[DOCUMENTO DI ORIGINE]

Parlare di una cucina di confine come quella trentina è sempre un po’ complesso, perché i vicini sono spesso pronti ad arrogarsi la nascita di una ricetta, l’utilizzo di un ingrediente, le tecniche di una preparazione. Gli amici altoatesini fremeranno davanti al computer quando leggeranno dello strudel, mentre i veneti sobbalzeranno sulle loro sedie quando si parlerà delle polente. il trentino possiede una cucina di confine, influenzata dalle regioni vicine e composta da specialità simili a quelle venete e altoatesine Il fatto è che data e luogo di nascita di un piatto sono dati difficili da reperire con certezza scientifica e filologica; è molto più semplice ragionare per influenze e variazioni sul tema. Quando pensiamo al Trentino, sono due le cose che ci vengono subito in mente: la prima, quella che più prepotentemente si impone al nostro pensiero, sono le mele, usate per moltissime torte e dolci di vario tipo. Le mele vengono coltivate nella Val di Sole e nella Val di Non e rappresentano il simbolo di questo territorio. L’altro aspetto preponderante della tradizione gastronomica trentina è rappresentato dai formaggi prodotti nei masi e nelle malghe di montagna: l’alta qualità e la grande varietà dei latticini di queste zone collocano il Trentino ai vertici della produzione casearia italiana. Intorno a queste eccellenze c’è tutto un mondo di carni (su tutte suino e selvaggina), salumi (luganega, mortandela, speck, ciuiga), e pesci d’acqua dolce (soprattutto trote). La cucina del Trentino è povera perché parte da ingredienti semplici e di recupero (erbe, farine, patate e pane raffermo), ma allo stesso tempo ricca perché molto calorica e sostanziosa, adatta perlopiù al clima rigido invernale. Vediamo insieme i 10 piatti che più rappresentano la cucina trentina.
- Canederli: il nome di questo piatto è la versione dialettale trentina di knodel, ovvero il modo mitteleuropeo di riutilizzare il pane raffermo. Nell’impasto, ammorbidito dal latte e tenuto insieme da uova e formaggio, possono rientrare speck tritato, luganighe o verdure. Da mangiare in brodo o con burro fuso, i canederli possono essere utilizzati come companatico per gulasch, selvaggina, o altre pietanze a base di carni salate.
- Strangolapreti: la leggenda popolare vuole che questi gnocchi a base di pane raffermo e spinaci selvatici avrebbero potuto soffocare un curato di campagna se la sua perpetua non l’avesse salvato. Da qui il nome, ricorrente anche in altre zone italiane per designare diversi tipi di pasta fresca. Si cuociono in acqua bollente, si scolano e si condiscono con burro fuso e formaggio o con speck e finferli.

[/DOCUMENTO DI ORIGINE]

DOMANDE SUL MATERIALE:
1) Secondo il testo sulla cucina trentina, in quali valli si coltivano le mele?
2) Prosegui il testo sulla cucina trentina dopo l'ultima frase riportata.

[INFORMAZIONI MOSTRATE]

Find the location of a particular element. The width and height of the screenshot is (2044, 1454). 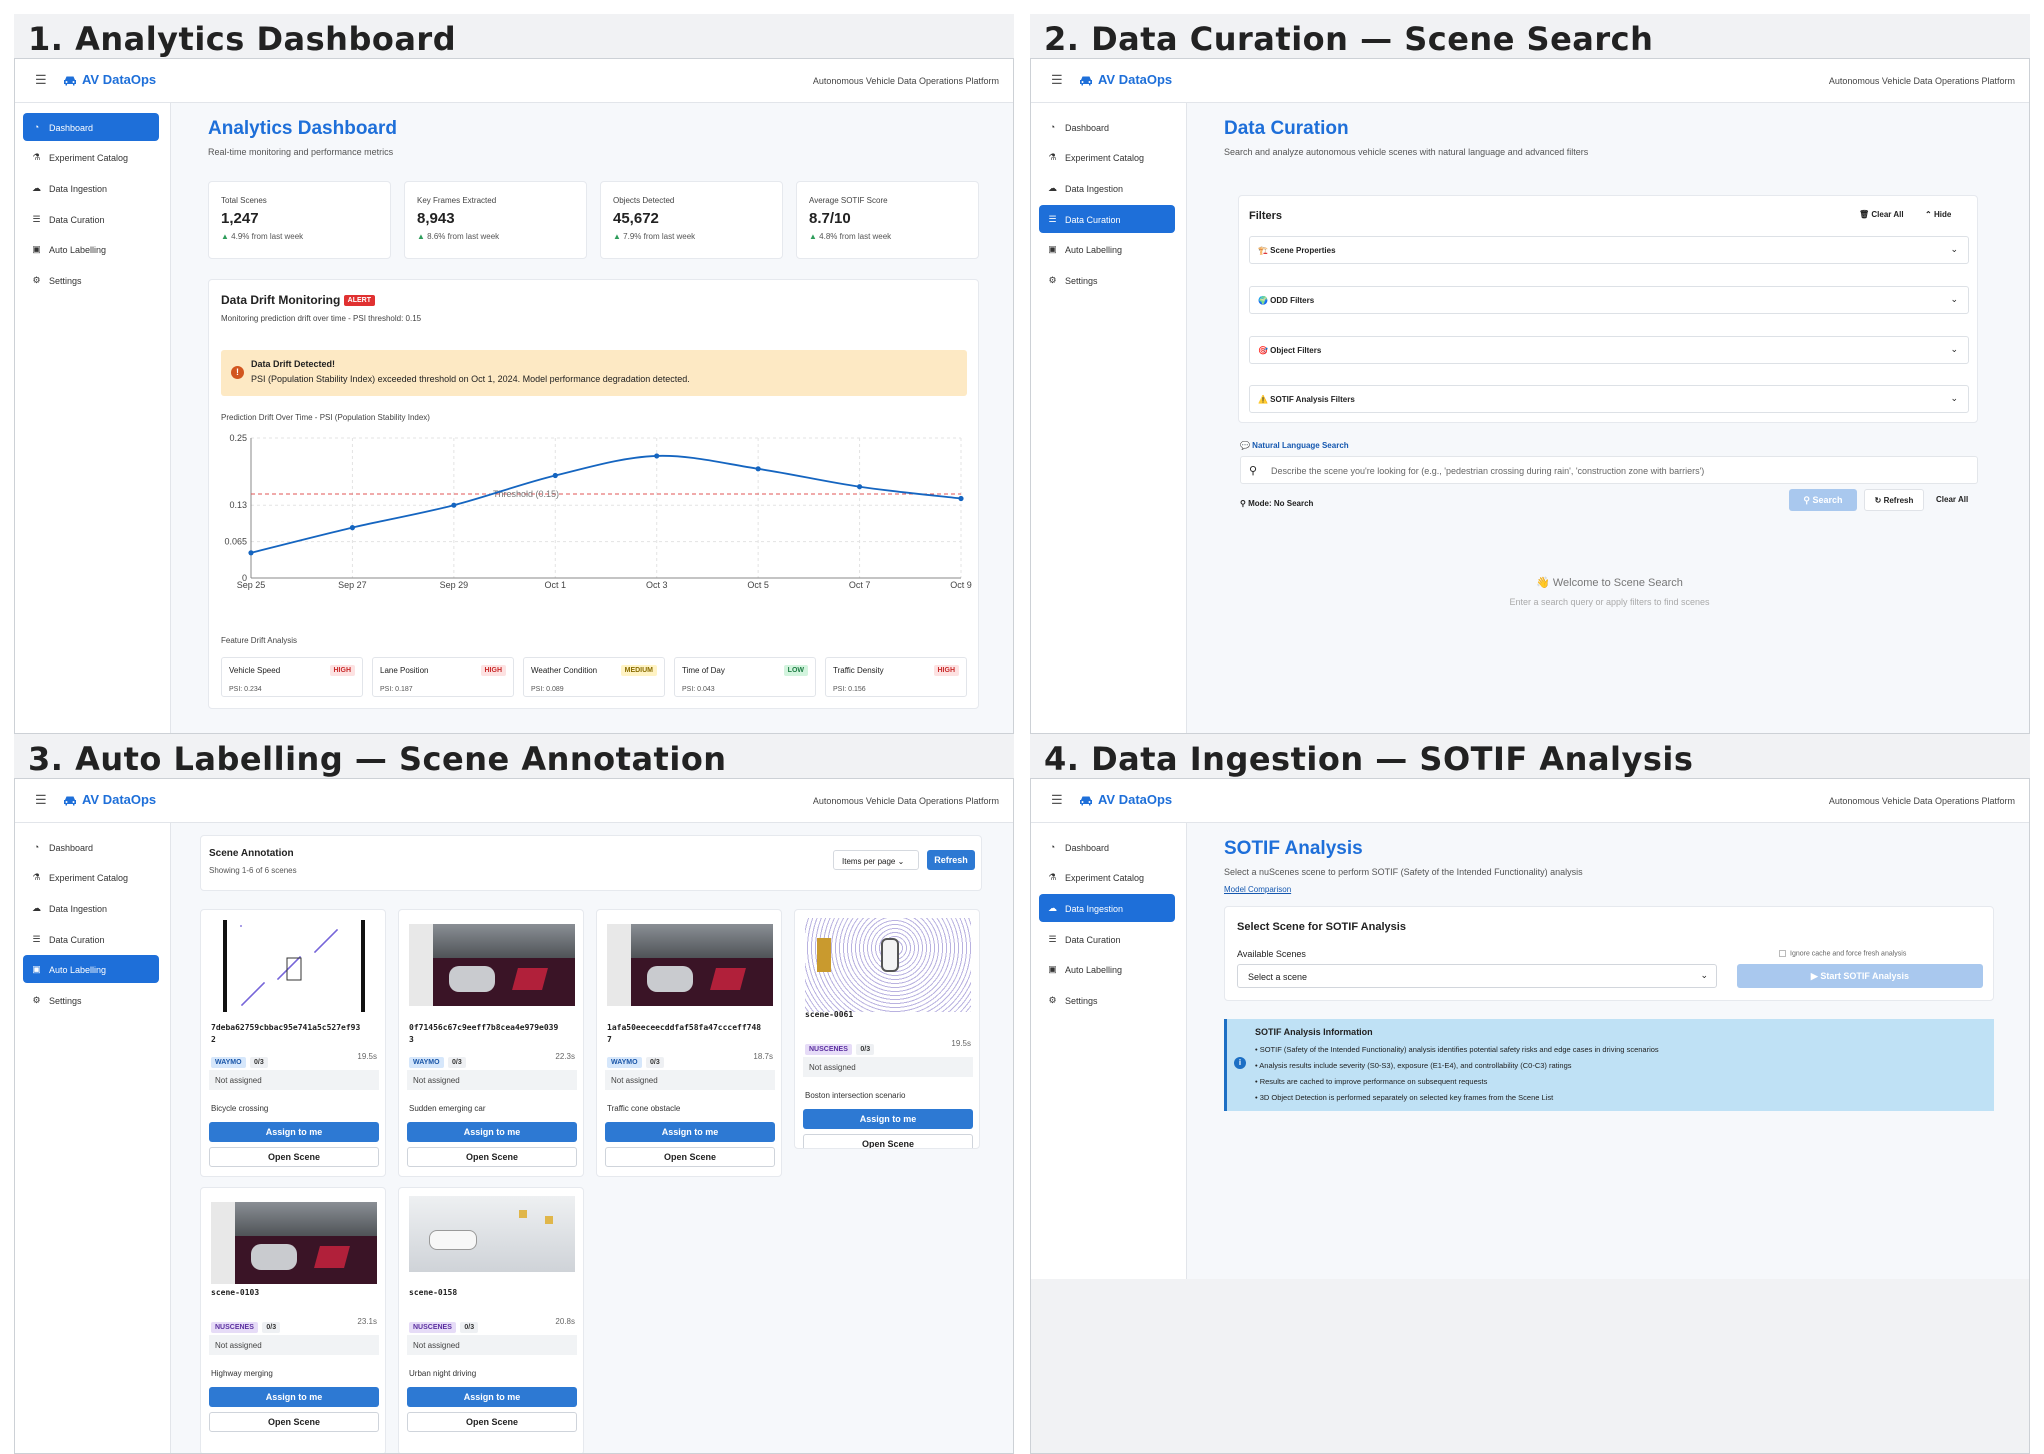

[/INFORMAZIONI MOSTRATE]

ESERCIZI RISOLTI:
1) Nella Val di Sole e nella Val di Non.

2)
- Orzetto: è una zuppa a base di orzo che per una buona cottura deve essere precedentemente messo in ammollo. A insaporire il piatto concorrono un soffritto di carota, patate tritate e, in maniera facoltativa, l’osso di uno stinco di maiale o pancetta. L’orzo è il cereale povero con cui la gente di montagna ha sostituito da sempre il grano, meno adatto ai climi rigidi. Nella tradizione gastronomica trentina rientra in molte preparazioni e spesso può andare a sostituire il riso, come nel caso dell’orzotto. Da provare quello con lo scorzone nero, un tartufo estivo che si trova in diverse zone del Trentino, soprattutto nella Valle dei Laghi e a Vallarsa.
- Panada: piatto poverissimo in cui torna protagonista il pane raffermo, messo in ammollo nel latte. Una volta strizzato si cuoce in pentola con abbondanti dosi di burro e brodo, quanto basta per rendere il tutto morbido e denso. La versione originale finisce qui, ma i più ghotti possono condire il piatto con un filo d’olio (magari del Garda) e una manciata di grana trentino.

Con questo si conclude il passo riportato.